#### What the task requires:
All lines from the top of the records below through the line holding "961x635 pixels.", and only those, should be printed exactly, minus the pictures.
(Data to use)
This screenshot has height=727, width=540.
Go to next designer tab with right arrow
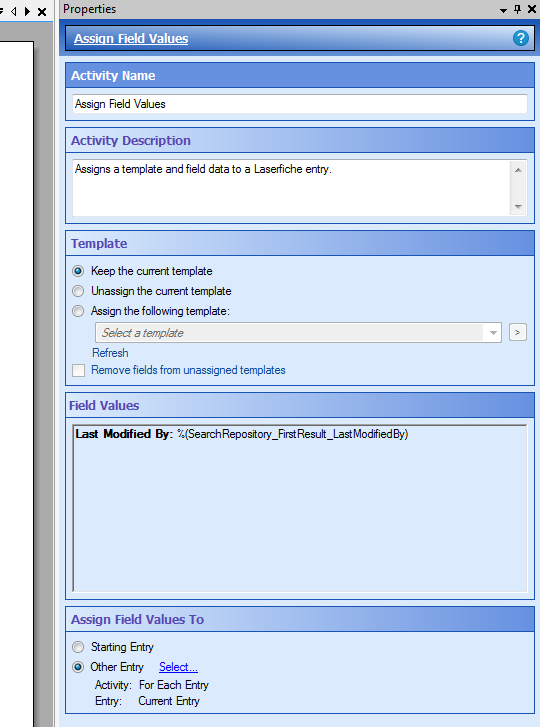click(27, 11)
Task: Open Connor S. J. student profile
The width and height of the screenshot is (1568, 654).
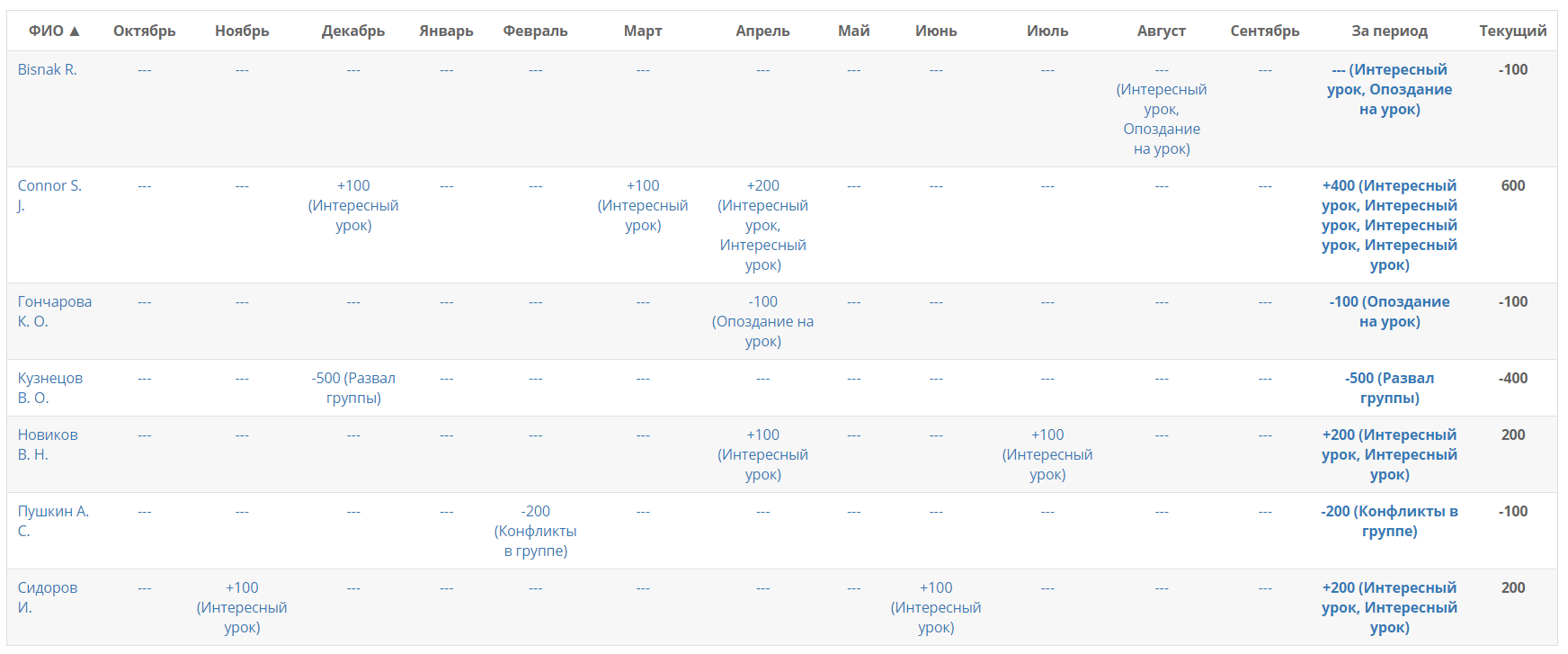Action: (x=49, y=195)
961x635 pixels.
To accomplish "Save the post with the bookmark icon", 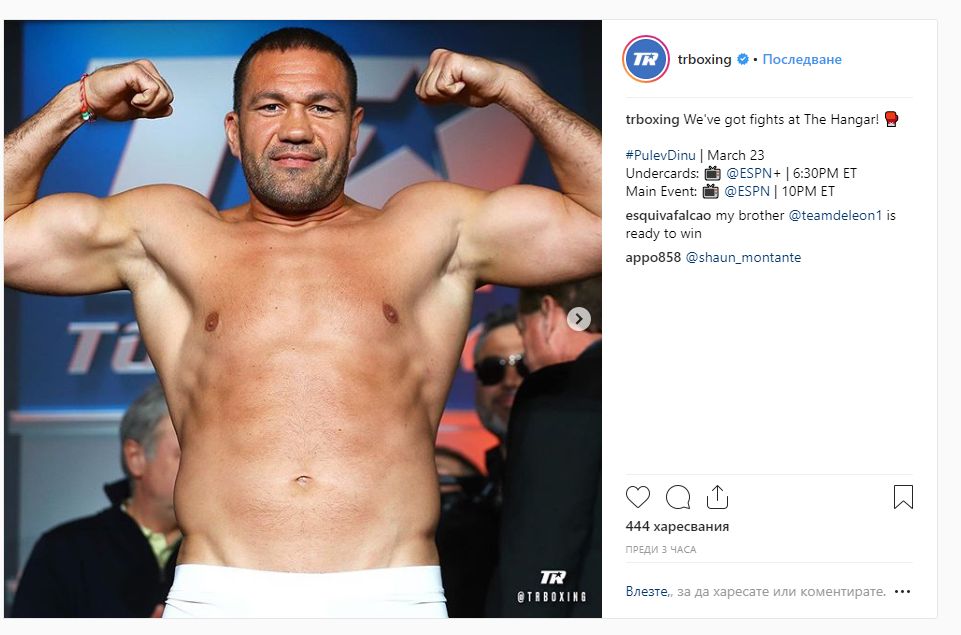I will (903, 497).
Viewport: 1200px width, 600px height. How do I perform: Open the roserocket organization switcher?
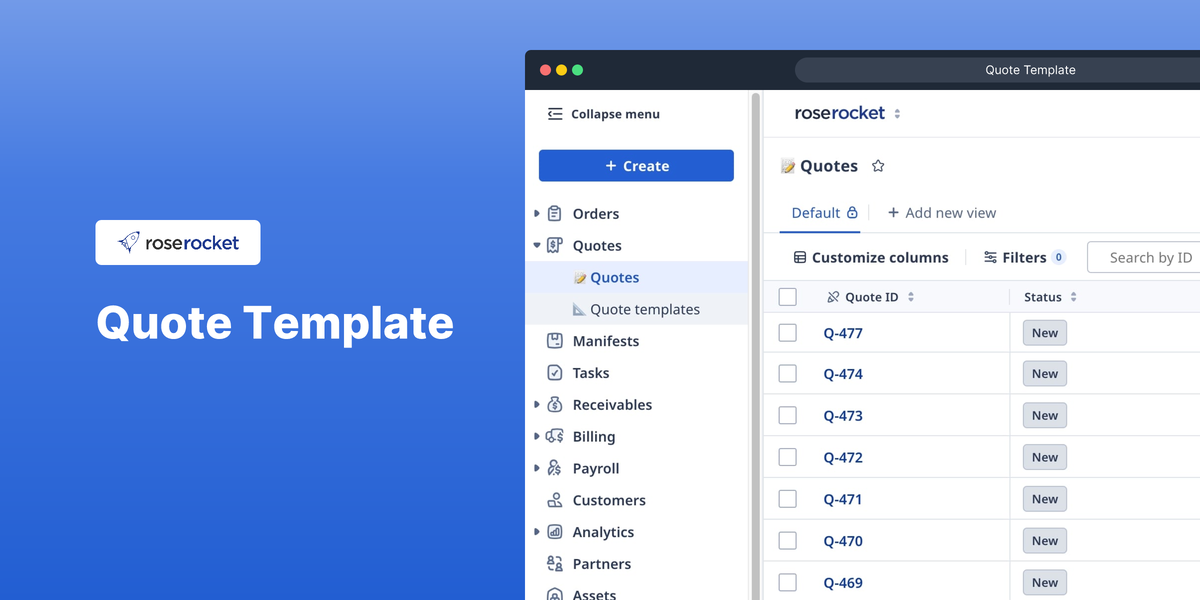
(End Data to use)
#### Solution to this exercise:
This screenshot has height=727, width=540.
Go to next designer tab with right arrow
click(27, 11)
Task: Open Connor S. J. student profile
The width and height of the screenshot is (1568, 654).
Action: (x=49, y=195)
961x635 pixels.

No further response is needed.